Bits and Pieces of Burke and Hare
The Burke and Hare murders were serial murders perpetrated in Edinburgh, Scotland, from 1827 to 1828. Before 1832, there were insufficient cadavers available for the teaching of anatomy in British medical schools. As medical science began to flourish in the early nineteenth century, demand rose sharply, but at the same time, the only legal supply of cadavers—the bodies of executed criminals—had fallen due to a reduction in the execution rate. This situation attracted criminals who were willing to obtain specimens by any means…
Burke and Hare murdered 17 people for this purpose, selling each of their acquisitions to Dr. Robert Knox of Edinburgh Medical School for around £10 each (approx. £1000 today). They would lure people to their inn and intoxicate them with alcohol before smothering them. They were almost undone by their 16th victim who was a well-known mentally disabled young man with a limp called “Daft Jamie”. When Dr.
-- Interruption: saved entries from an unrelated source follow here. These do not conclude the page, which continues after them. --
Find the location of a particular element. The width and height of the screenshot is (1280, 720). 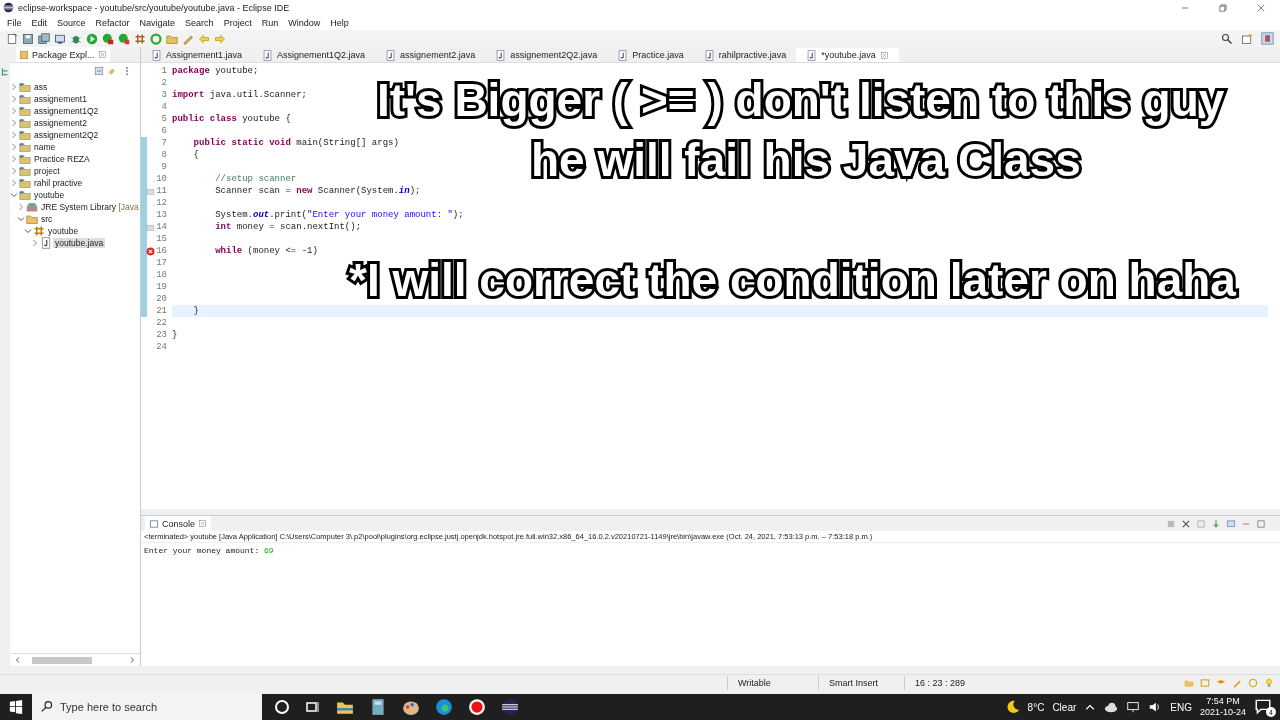

remove-icon is located at coordinates (1186, 524).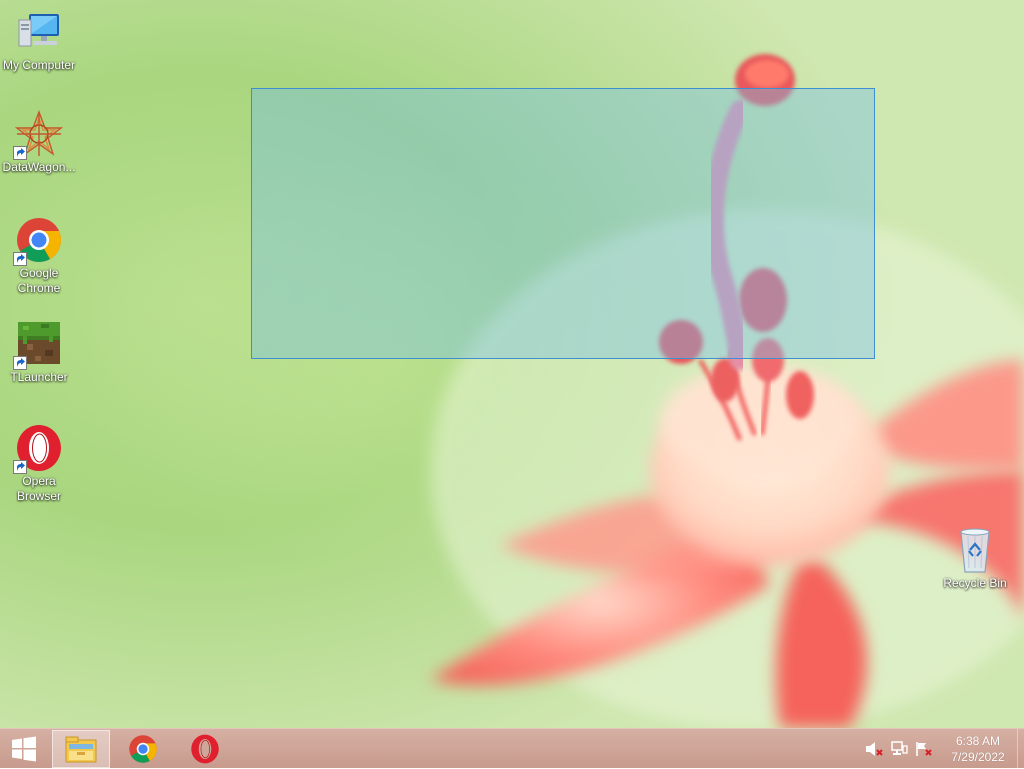 The width and height of the screenshot is (1024, 769). I want to click on desktop-icon-label: TLauncher, so click(39, 377). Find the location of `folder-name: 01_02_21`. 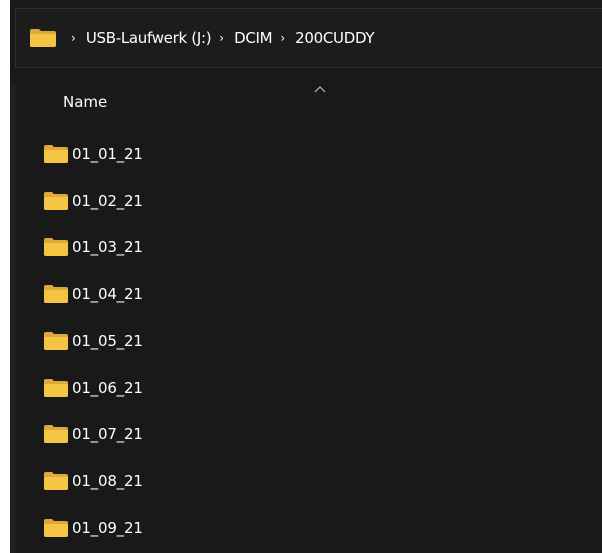

folder-name: 01_02_21 is located at coordinates (108, 200).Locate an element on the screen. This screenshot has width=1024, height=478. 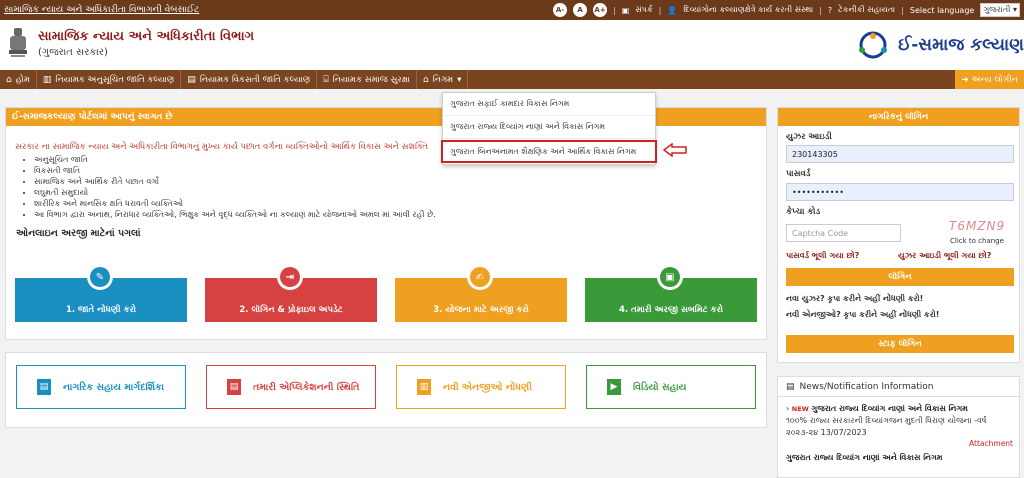
state-emblem-icon is located at coordinates (18, 42).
Knox uncovered the body the next morning, several students recognised Jamie. His head and feet were subsequently cut off. Knox denied that it was Jamie, but he apparently began to dissect the cadaver’s face first. Burke and Hare would go on to murder one more victim before they were discovered.
The evidence against the pair was not overwhelming, so Hare was offered immunity from prosecution if he confessed and testified against Burke. Hare’s testimony led to Burke’s death sentence. He was hanged and then publicly dissected at the Edinburgh Medical College. The dissecting professor dipped his quill pen into Burke’s blood and wrote “This is written with the blood of Wm Burke, who was hanged at Edinburgh. This blood was taken from his head.” His skeleton and death mask are displayed at the University of Edinburgh’s Anatomical Museum whilst items, such as a calling card and wallet, made from his tanned skin are displayed at Surgeon’s Hall. The wallets were once offered for sale on the streets.